• [Stored data]
++++
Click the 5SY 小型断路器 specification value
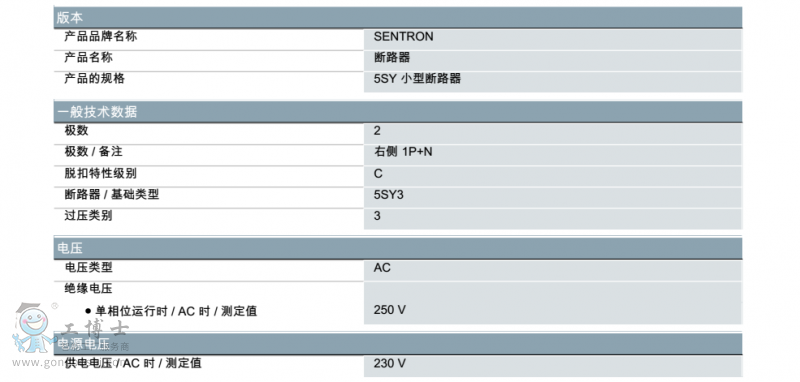The height and width of the screenshot is (382, 800). [x=417, y=79]
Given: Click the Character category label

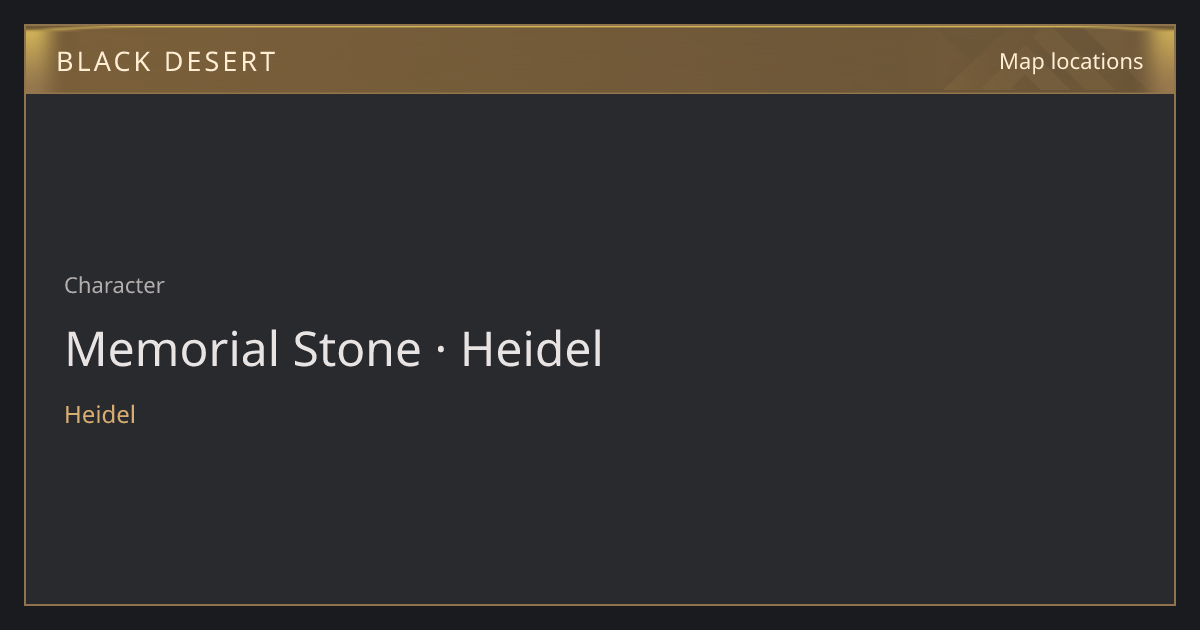Looking at the screenshot, I should point(114,285).
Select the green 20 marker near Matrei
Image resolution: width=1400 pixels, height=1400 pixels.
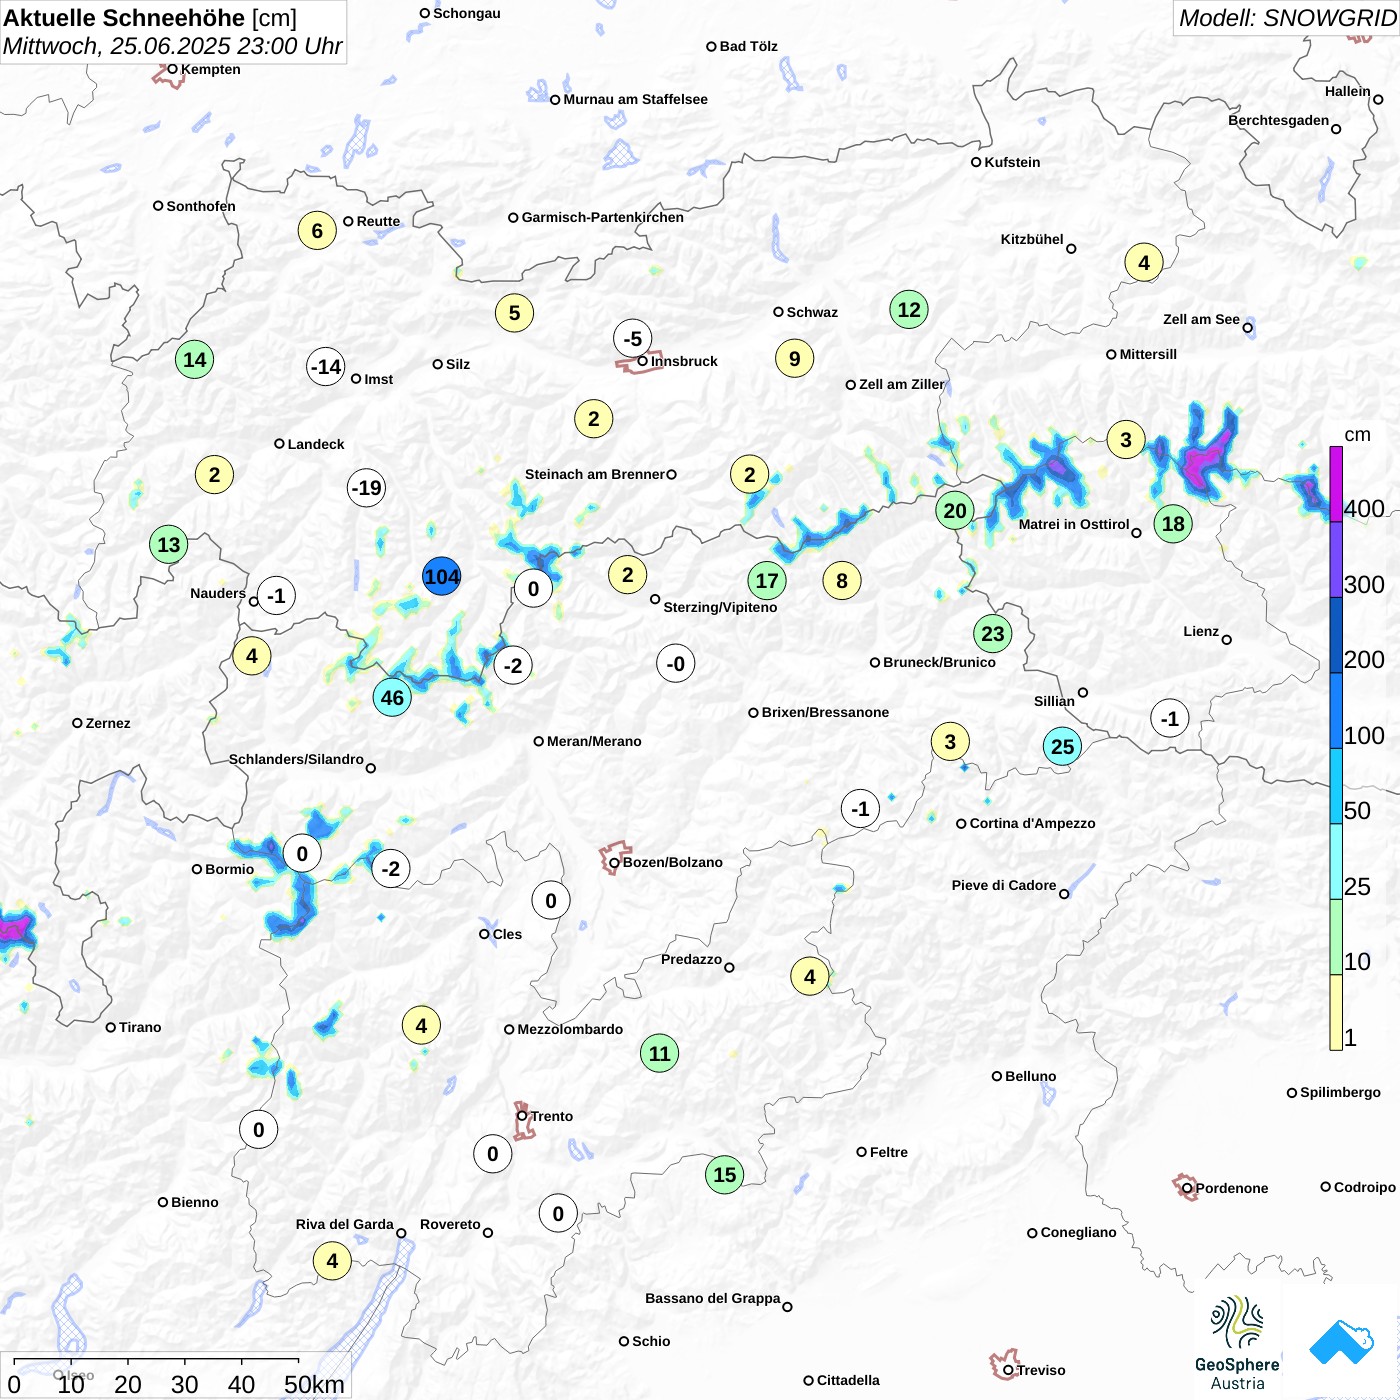coord(955,511)
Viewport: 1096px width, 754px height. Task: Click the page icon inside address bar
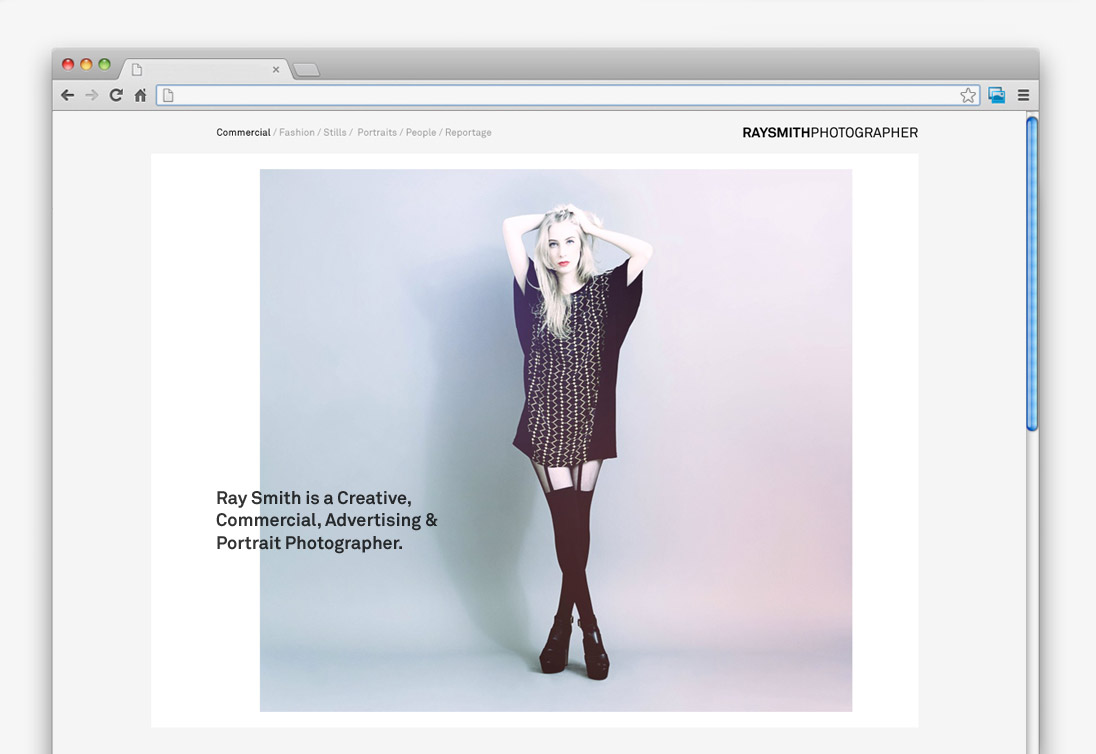pos(168,95)

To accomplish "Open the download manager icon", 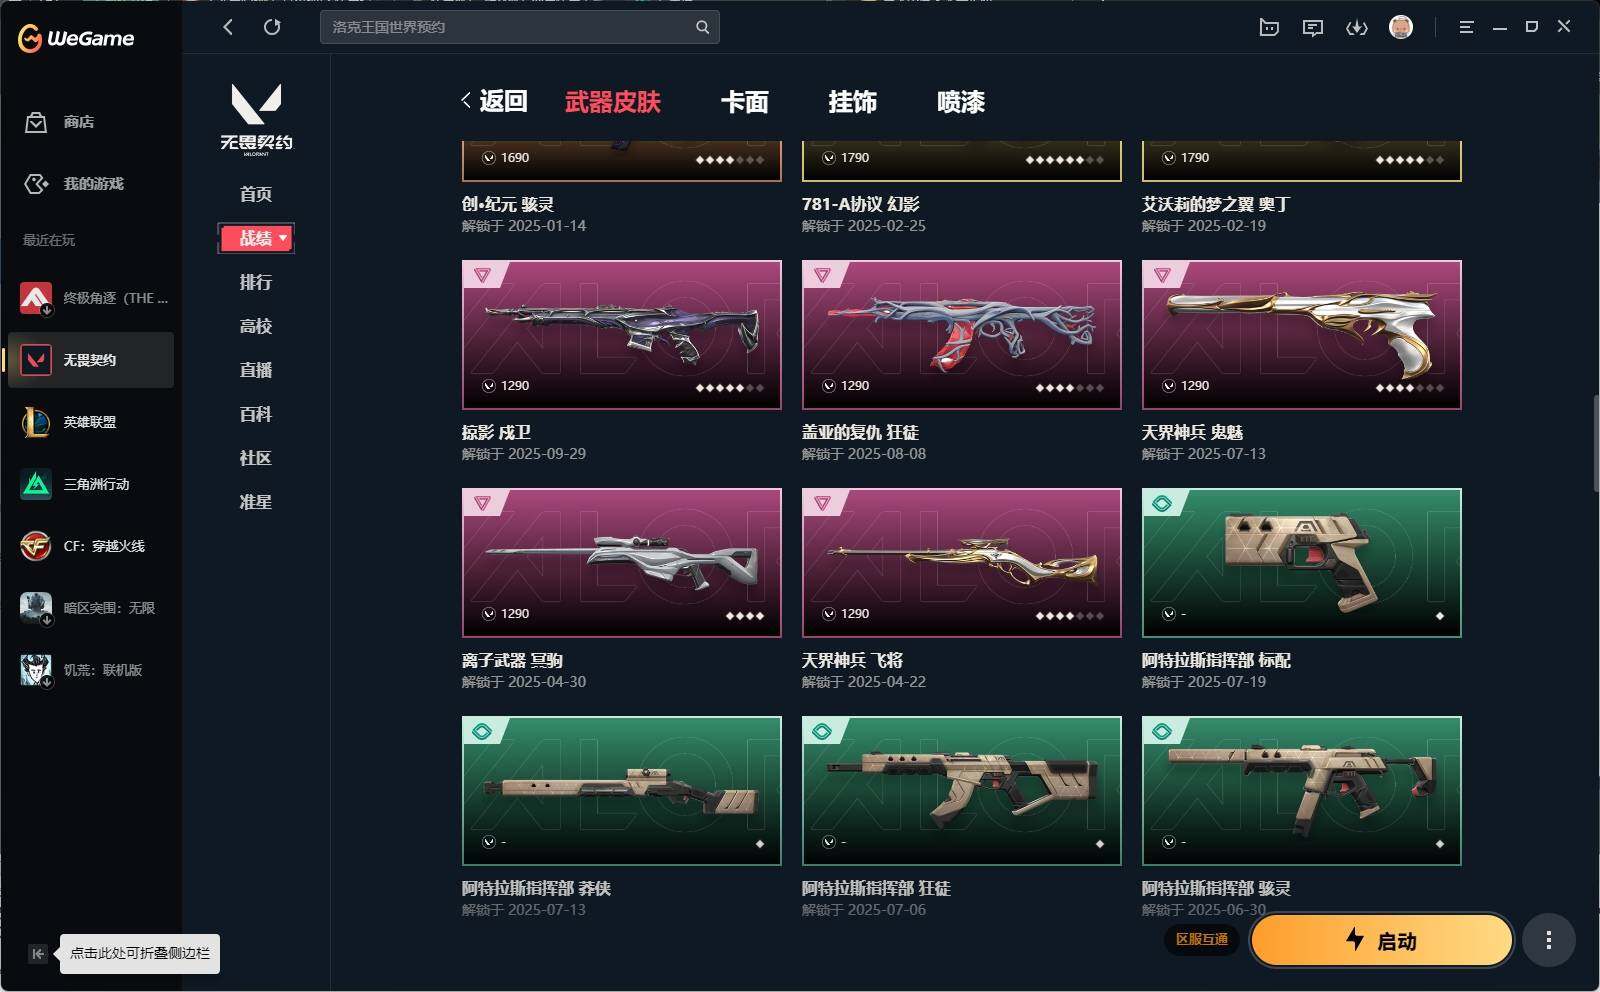I will 1357,28.
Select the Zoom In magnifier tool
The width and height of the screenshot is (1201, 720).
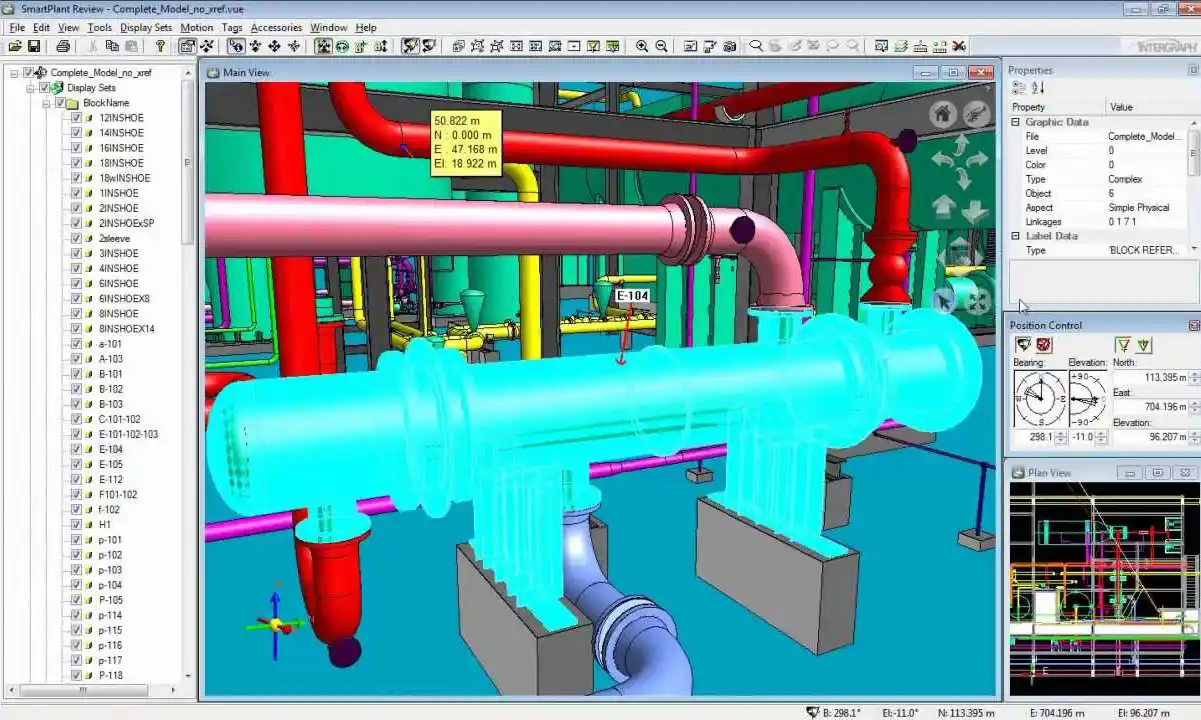pos(640,45)
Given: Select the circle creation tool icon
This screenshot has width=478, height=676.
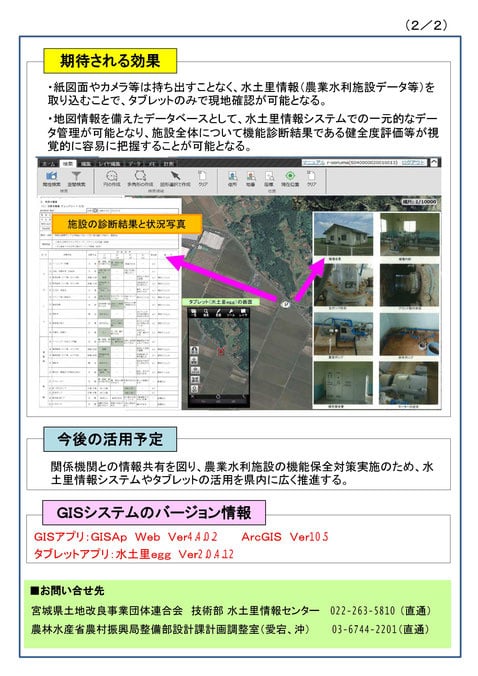Looking at the screenshot, I should (x=112, y=175).
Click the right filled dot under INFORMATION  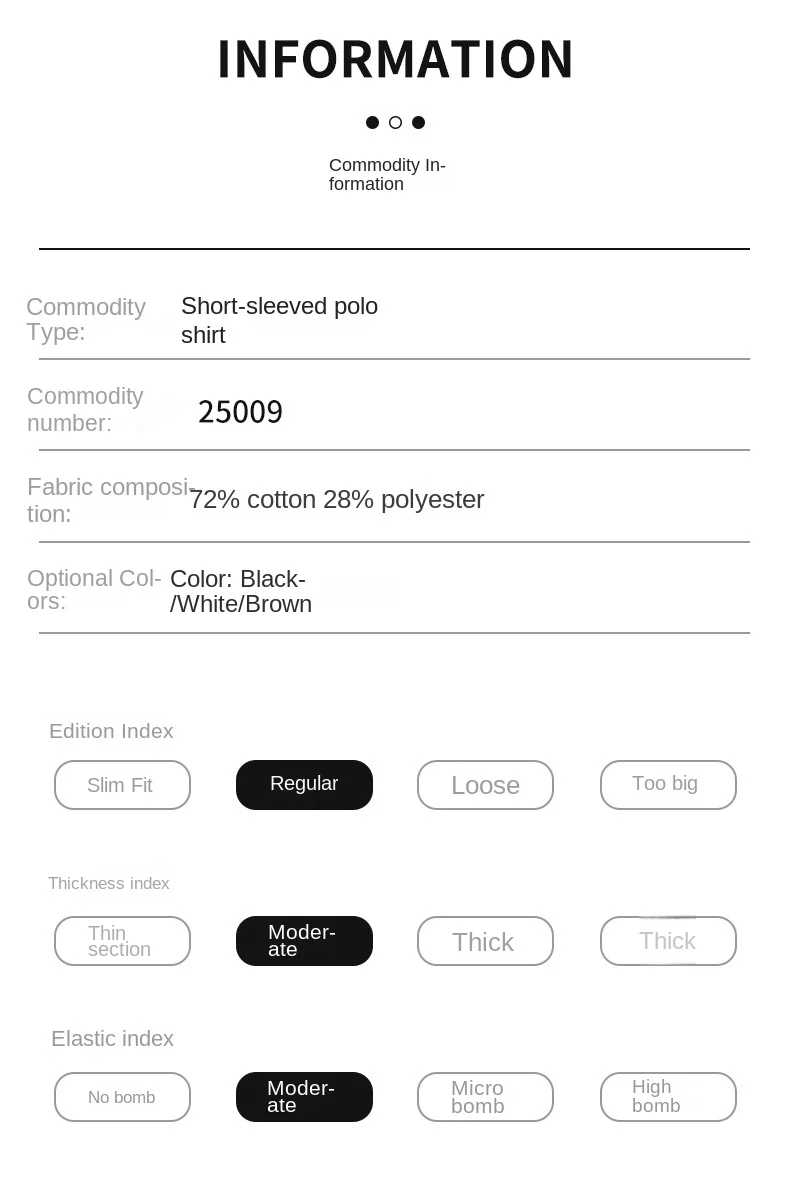click(418, 123)
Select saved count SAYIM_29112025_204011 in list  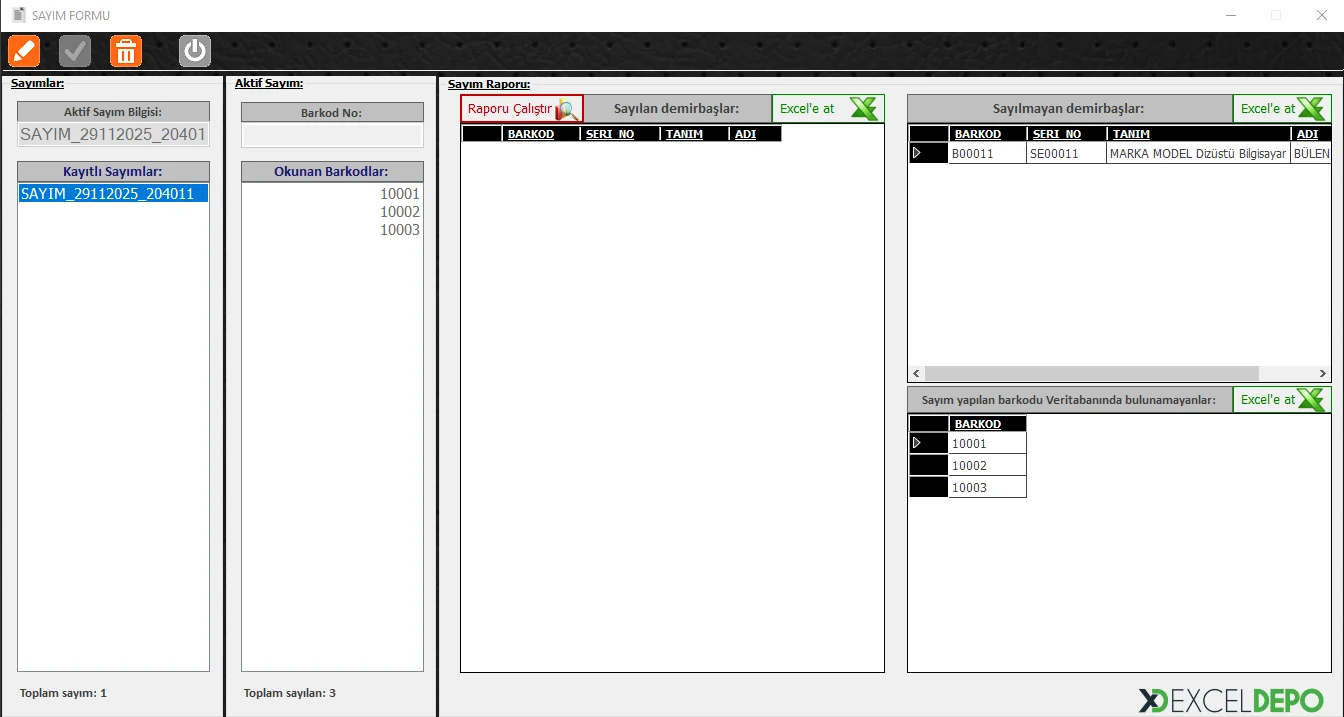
++++
• [What is needed] Find every line above that contains the word "tool", and return each one.

• [Solution for this task]
Select the Zoom In magnifier tool
Given: Select the circle creation tool icon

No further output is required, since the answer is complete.